*TASK TO CARRY OUT:* Where a line below has the string "target" in it, include it in the count, and give that count alone.

*SOURCE INFORMATION:*
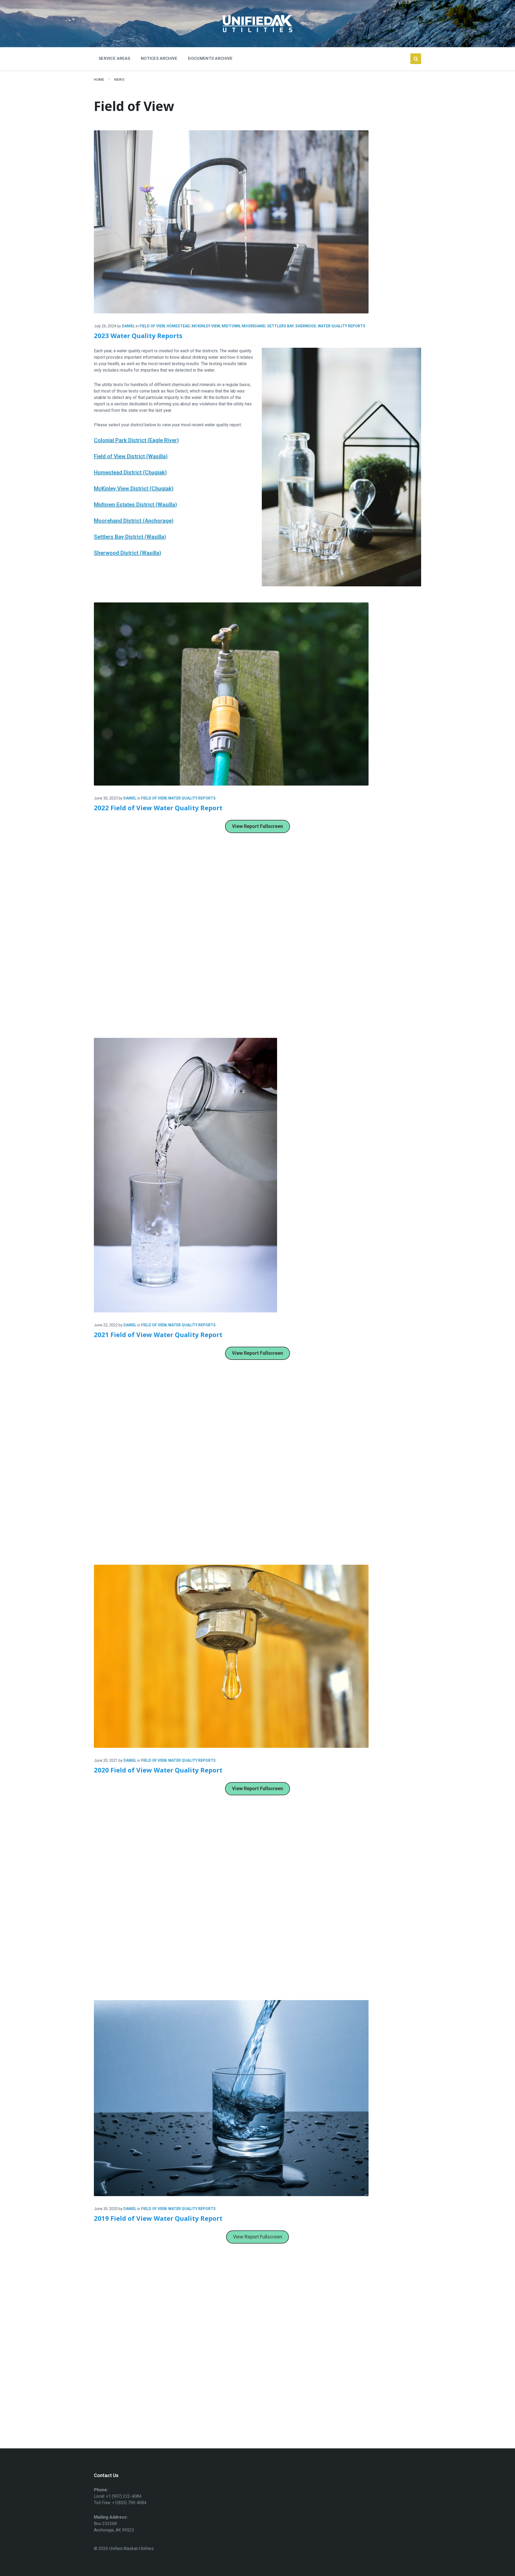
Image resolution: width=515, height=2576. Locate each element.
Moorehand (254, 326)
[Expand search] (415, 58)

...

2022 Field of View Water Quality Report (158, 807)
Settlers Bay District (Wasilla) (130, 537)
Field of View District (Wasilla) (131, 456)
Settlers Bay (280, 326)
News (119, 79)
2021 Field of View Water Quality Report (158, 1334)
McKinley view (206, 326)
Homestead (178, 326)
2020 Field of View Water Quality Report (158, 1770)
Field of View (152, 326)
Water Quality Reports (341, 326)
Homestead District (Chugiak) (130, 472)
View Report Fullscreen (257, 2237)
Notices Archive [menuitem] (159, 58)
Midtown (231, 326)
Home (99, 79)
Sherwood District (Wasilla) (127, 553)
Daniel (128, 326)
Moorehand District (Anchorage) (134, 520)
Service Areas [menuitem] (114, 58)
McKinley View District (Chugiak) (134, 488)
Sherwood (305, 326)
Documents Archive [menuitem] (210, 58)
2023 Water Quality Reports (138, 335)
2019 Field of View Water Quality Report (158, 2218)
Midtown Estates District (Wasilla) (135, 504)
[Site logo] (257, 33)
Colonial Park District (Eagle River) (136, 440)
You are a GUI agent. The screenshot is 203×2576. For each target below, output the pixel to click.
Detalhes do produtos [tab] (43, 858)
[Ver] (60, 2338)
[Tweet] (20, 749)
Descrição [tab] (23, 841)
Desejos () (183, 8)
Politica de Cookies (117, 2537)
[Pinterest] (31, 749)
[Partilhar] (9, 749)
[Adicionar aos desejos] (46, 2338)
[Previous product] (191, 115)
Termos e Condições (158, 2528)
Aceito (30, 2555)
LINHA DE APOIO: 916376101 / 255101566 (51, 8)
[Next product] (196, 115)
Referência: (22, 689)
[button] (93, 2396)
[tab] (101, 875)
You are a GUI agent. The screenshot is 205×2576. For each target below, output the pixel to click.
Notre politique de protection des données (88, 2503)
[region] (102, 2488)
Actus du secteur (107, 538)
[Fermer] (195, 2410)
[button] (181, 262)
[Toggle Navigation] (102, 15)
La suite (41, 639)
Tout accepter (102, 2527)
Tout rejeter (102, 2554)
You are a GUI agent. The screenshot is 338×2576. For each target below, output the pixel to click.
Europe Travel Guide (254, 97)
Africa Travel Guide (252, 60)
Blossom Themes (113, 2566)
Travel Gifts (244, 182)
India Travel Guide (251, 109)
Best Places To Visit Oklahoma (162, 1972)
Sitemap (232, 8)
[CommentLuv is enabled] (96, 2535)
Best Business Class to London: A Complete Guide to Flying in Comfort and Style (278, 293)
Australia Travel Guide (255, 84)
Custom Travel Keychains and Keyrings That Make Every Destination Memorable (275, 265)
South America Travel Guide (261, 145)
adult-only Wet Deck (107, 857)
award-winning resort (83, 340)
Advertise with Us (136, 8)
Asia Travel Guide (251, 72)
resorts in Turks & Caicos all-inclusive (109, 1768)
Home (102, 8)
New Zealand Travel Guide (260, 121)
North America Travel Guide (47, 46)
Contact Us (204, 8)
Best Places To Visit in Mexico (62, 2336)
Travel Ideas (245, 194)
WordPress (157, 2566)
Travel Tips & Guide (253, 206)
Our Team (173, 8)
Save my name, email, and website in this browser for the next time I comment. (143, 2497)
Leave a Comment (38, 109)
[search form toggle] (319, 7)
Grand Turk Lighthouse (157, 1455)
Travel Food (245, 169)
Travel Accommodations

*YOUR SOLUTION:* 3